I have a cousin on my mom’s side who tested (in green). Her match at 56-75 with my 2 sisters and me ensures that the maternal side is on the top of the 3 DNA bars. This is because at that location (56-75), there is only one color that all the siblings share (green). That means blue and purple represent DNA from my paternal side. Blue is from our Hartley grandfather and purple in this case represents my Frazer grandmother. The numbers represent matches with relatives who I have had tested that are related to two of my four grandparents. In this case, the relatives matched my mother’s father (green) and my father’s father (blue).
SHARON’S FALSE FRAZER MATCH
My sister Sharon’s DNA is represented by the first horizontal bar. She has blue Hartley DNA from the beginning to point 129,000,000 (or 129 for short). At that point from 129 to the right end, the DNA from Sharon’s Frazer grandmother takes over. 129 is the crossover between where she gets her Hartley DNA to where she gets her Frazer DNA on Chromosome 7.

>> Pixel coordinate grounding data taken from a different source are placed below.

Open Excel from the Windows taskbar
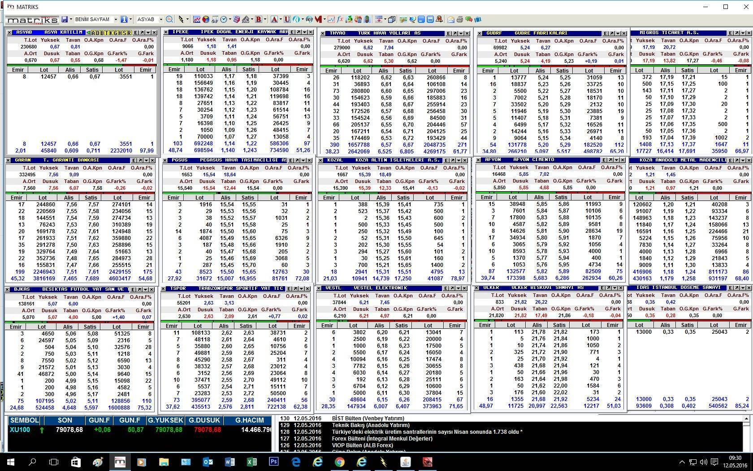The image size is (753, 471). 251,462
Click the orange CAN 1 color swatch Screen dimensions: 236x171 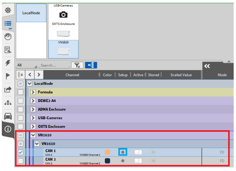(x=107, y=152)
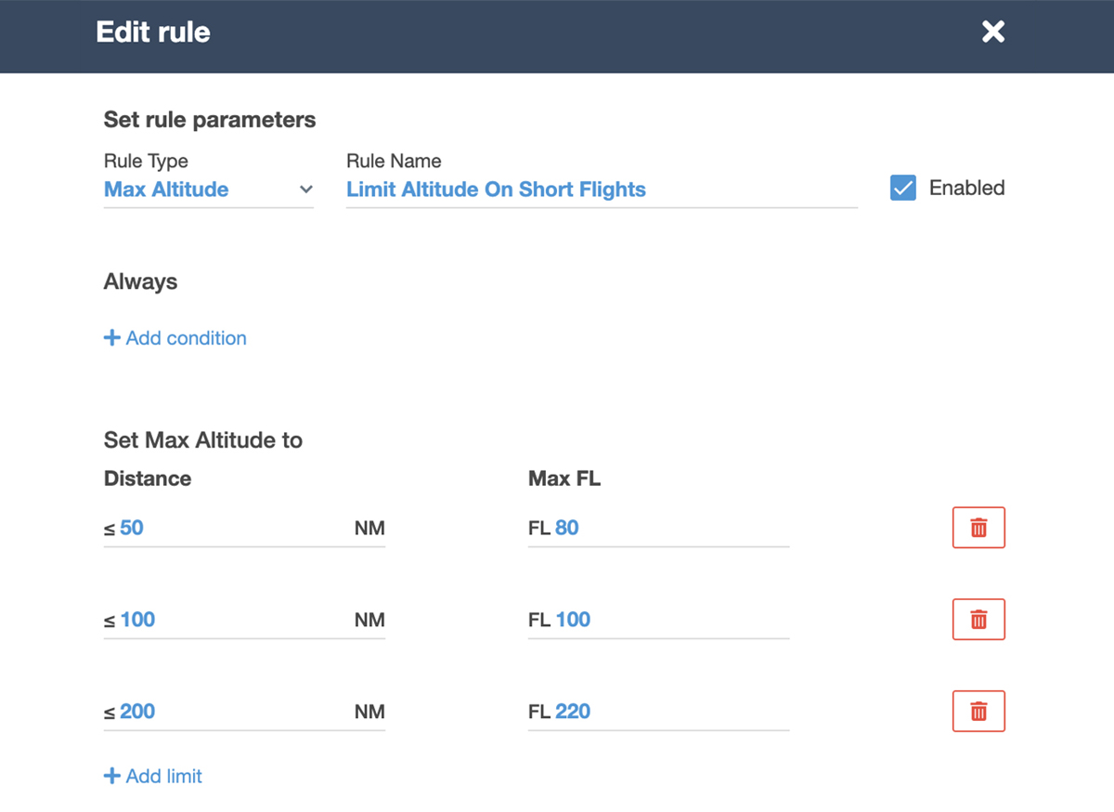Delete the ≤ 100 NM limit row
The width and height of the screenshot is (1114, 812).
978,620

I have that Sharon matched Jane from the Frazer DNA Project from 98 to 107 for 7.6 cM. However, this cannot be a Frazer match as Sharon got all her DNA from the beginning of her paternal side to point 129 from her Hartley (non-Frazer) grandfather.
HEIDI’S FALSE FRAZER MATCH
Likewise, my sister’s match with MFA of the Frazer DNA Project is also false. Her bottom bar is all blue which means she has all [non-Frazer] Hartley DNA. There is no room for her to match MFA from the Frazer DNA Project from 130 to 135. In fact, Heidi has a match with her reference Hartley relative from 134 to 139. What the map shows above is that you cannot get DNA from 2 different paternal (or maternal) grandparents at the same location. It has to be either one or the other.

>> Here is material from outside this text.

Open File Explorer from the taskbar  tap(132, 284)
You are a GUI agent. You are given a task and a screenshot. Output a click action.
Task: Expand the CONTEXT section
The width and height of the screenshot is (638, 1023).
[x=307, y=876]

Interestingly, these false matches happened in the places where they could not have happened. If they were to have been real matches, they could’ve happened with me (Joel) as I have more purple area on my bar above. Or MFA could’ve had a true match with Sharon where she had some purple room, rather than with Heidi – which is a false match.
So Are False Matches Good Or Bad?
They are neither good nor bad. However, if you have a match that is false and you think it is true, then that could be bad. That would lead to wrong conclusions. Notice that in the above example, both the matches were just above the Gedmatch 7.0 cM cutoff. Just because a match is above the cutoff, doesn’t mean it is a real match. That level was chosen because there are probably more true matches than false matches at that level, but there are still a lot of false matches around 7 cM. Gedmatch and testing companies don’t generally like to filter out matches that could be true.
Summary
- It is good to be aware of (and wary of) false matches
- Just because a match is above a threshold doesn’t mean that it is a true match
- Matches below a threshold could be true also, but the odds are against that
- False matches do not triangulate
- False matches do not match either of your parents’ DNA
- Neither do they match either of your matches’ parents’ DNA
- False matches may match a phased kit of your own DNA as phasing a parent based on another parent’s testing is not 100% accurate
- If a match doesn’t match your paternally or maternally phased kit, it can be considered false
- A low match level means high likelihood of false matches; a high match level means a high likelihood of true matches
- At about 15 cM there should be no false matches
- Don’t blindly accept AncestryDNA Shared Ancestor Hints.